■ Given passage:
>>>>>

This uses a rewrite of the algorithm used in the publication, to see a comparison to the original implementation see the benchmarks
Example:
import igraph as ig
import speakeasy2 as se2
g = ig.Graph.Famous("Zachary")
memb = se2.cluster(g)
Membership is returned as an igraph.clustering.VertexClustering
object.
Use print
to view the membership:
print(memb)
Clustering with 34 elements and 9 clusters
[0] 0, 1, 2, 3, 7, 12, 13, 17, 19, 21
[1] 14, 15, 18, 20, 22, 32, 33
[2] 8, 30
[3] 26, 29
[4] 11
[5] 23, 24, 25, 27, 31
[6] 9
[7] 28
[8] 4, 5, 6, 10, 16
Or to convert to a python list for use outside of igraph
run memb.membership
.
From the results, a node ordering can be computed to group nodes in a community together. This can be used as an index and works to display the community structure using a heatmap to view the adjacency matrix.
ordering = se2.order_nodes(g, memb)
SpeakEasy 2 can work with weighted graphs by either passing weights as a list with length equal to the number of edges or by using the igraph attribute table.
g.es["weight"] = [1 for _ in range(g.ecount())]
memb = se2.cluster(g)
By default, SpeakEasy 2 will check if there is an edge attribute associated with the graph named weight
and use those as weights. If you want to use a different edge attribute, pass the name of the attribute.
memb = se2.cluster(g, weights="tie_strength")

<<<<<

■ Information shown:

>>>>>

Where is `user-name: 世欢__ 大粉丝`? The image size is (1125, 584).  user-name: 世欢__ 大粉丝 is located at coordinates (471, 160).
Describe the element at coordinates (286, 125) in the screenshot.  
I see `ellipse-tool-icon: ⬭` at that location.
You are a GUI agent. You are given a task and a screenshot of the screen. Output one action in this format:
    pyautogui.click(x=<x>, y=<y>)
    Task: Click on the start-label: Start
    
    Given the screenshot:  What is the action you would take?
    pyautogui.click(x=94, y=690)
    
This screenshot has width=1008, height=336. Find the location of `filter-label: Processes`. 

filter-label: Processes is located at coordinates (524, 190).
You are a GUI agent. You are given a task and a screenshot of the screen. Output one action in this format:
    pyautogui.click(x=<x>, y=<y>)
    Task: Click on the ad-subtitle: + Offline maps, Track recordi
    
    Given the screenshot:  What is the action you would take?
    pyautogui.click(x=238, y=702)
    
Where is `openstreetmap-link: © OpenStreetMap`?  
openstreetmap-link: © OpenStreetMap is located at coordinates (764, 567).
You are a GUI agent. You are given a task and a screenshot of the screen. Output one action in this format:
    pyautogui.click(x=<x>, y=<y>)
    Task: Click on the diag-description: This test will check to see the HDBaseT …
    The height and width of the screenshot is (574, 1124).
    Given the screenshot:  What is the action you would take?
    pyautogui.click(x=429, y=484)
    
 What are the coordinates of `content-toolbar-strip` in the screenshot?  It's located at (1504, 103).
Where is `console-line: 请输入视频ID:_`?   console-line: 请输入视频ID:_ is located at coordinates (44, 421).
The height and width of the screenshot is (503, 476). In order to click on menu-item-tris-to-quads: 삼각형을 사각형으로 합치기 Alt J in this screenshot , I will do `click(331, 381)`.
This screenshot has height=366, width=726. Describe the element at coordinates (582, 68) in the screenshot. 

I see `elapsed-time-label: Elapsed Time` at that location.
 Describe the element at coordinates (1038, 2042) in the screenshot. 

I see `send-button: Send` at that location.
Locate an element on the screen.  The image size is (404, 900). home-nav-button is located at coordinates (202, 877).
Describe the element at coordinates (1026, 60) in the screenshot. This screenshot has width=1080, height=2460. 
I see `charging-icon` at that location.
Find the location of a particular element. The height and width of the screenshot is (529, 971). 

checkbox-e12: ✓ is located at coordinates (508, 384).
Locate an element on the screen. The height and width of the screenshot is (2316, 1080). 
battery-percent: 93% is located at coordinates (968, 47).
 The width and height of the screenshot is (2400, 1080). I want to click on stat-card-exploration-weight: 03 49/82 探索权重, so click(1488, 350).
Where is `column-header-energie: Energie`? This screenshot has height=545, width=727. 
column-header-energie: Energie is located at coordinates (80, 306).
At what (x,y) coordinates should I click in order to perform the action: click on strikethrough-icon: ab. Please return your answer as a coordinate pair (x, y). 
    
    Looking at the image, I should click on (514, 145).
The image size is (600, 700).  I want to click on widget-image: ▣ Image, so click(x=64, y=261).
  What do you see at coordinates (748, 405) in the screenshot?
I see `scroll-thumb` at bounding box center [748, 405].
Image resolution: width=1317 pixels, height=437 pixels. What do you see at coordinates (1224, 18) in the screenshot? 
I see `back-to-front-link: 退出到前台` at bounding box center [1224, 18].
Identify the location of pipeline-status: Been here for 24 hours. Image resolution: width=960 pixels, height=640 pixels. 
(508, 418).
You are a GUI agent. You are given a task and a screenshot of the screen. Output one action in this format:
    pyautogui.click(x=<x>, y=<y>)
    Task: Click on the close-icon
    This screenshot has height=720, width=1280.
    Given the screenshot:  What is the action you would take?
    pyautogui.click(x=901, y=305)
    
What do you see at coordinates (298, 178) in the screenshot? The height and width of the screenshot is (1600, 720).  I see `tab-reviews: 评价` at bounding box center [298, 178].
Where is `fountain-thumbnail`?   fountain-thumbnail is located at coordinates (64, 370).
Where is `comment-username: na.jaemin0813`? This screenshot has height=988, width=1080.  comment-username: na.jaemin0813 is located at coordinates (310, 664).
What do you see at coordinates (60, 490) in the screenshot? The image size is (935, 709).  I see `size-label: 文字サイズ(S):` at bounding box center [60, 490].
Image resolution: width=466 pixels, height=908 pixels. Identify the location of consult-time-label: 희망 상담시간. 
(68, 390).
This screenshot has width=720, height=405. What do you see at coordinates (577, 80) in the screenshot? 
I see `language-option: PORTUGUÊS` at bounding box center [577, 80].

<<<<<

■ Brief A: Which clusters in the printed output of the SpeakEasy 2 usage notes contain only one node, and what node is in each?
■ Brief B: Can you resume the SpeakEasy 2 usage notes after their last line of code?

■ Written response A:
- Cluster [4]: node 11
- Cluster [6]: node 9
- Cluster [7]: node 28

■ Written response B:
Or if a graph has a weight edge attribute but you don't want to use them, explicitly pass None
to the weights
keyword argument.
Subclustering can be used to detect hierarchical community structure.
memb = se2.cluster(g, subcluster=2)
The number determines how many levels to perform community detection at. The default 1 means only to perform community detection at the top level (i.e. no subclustering). When subclustering, membership will be a list of igraph.VertexClustering
objects, the top level membership will be the object at index 0.
A few other useful keywords arguments are max_threads
, verbose
, and seed
. The max_thread
keyword determines how many processors SpeakEasy 2 is allowed to use. By default the value returned by OpenMP is used. To prevent parallel processing, explicitly pass max_threads = 1
to the method.
The verbose
option will cause the algorithm to print out some information about the process.
For reproducible results, the seed
option sets the seed of the random number generator. Note: this is a random number generator managed by the underlying C library and is independent of other random number generators that might have been set in python.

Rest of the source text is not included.